* _TRABALHO SOLICITADO_:
[a] No texto sobre a Rio+20, por que uma matéria semelhante, publicada tempos atrás, é retomada agora? Responda em uma a três frases.
[b] Responda com base no texto sobre a Rio+20:
(i) Qual era o grande tema da Conferência da ONU?
(ii) De que visão da economia o documento final é considerado refém?
(iii) O que o documento final não forjou?

* _TRECHO FORNECIDO_:
Tempos atrás publiquei neste espaço matéria semelhante a esta.
Retomo-a agora, pois se tornou mais atual do que antes, após a
Rio+20. O grande tema da Conferência da ONU era Que futuro queremos.
O documento final, entretanto, não nos fornece o mapa nem os meios de
percorrê-la. Ele é medroso, sem ambições e sem sentido ético e
espiritual da história humana. Refém de uma visão reducionista e até
materialista da economia, não forjou um novo e necessário software social
e civilizacional que nos desse esperança de um futuro que não fosse
simplesmente o prolongamento do passado e do presente. Este deu tudo o
que tinha que dar. Levá-lo teimosamente avante é empurrar-nos para a
borda de um abismo que se abre lá na frente, num tempo não muito
distante.

* _TRECHO DE DADOS_:
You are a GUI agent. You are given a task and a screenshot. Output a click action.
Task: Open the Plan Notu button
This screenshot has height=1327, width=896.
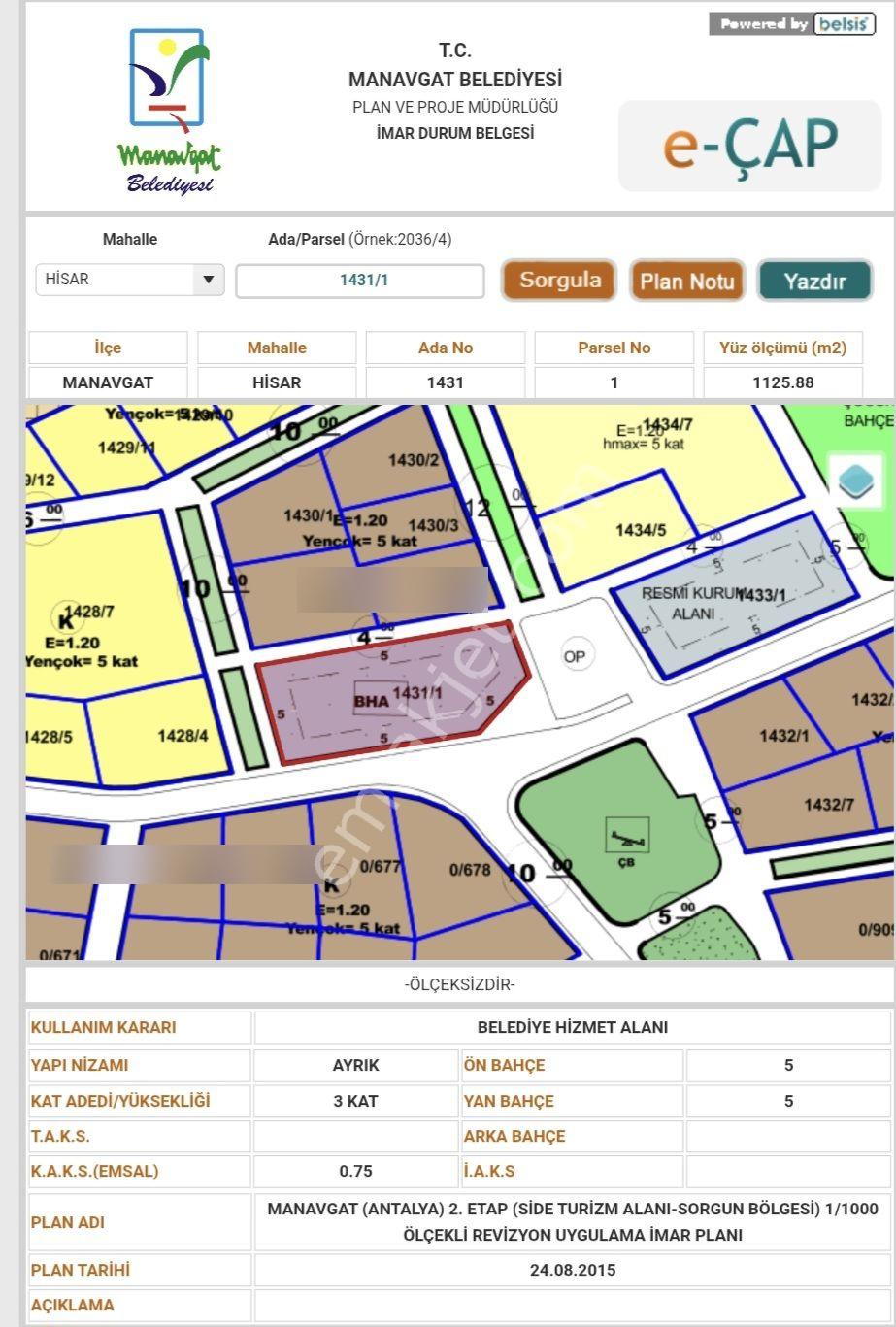pos(687,282)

* _RESPOSTAS POR TAREFA_:
[a] Porque o assunto se tornou mais atual do que antes, após a Rio+20.

[b]
(i) "Que futuro queremos".
(ii) De uma visão reducionista e até materialista da economia.
(iii) Um novo e necessário software social e civilizacional.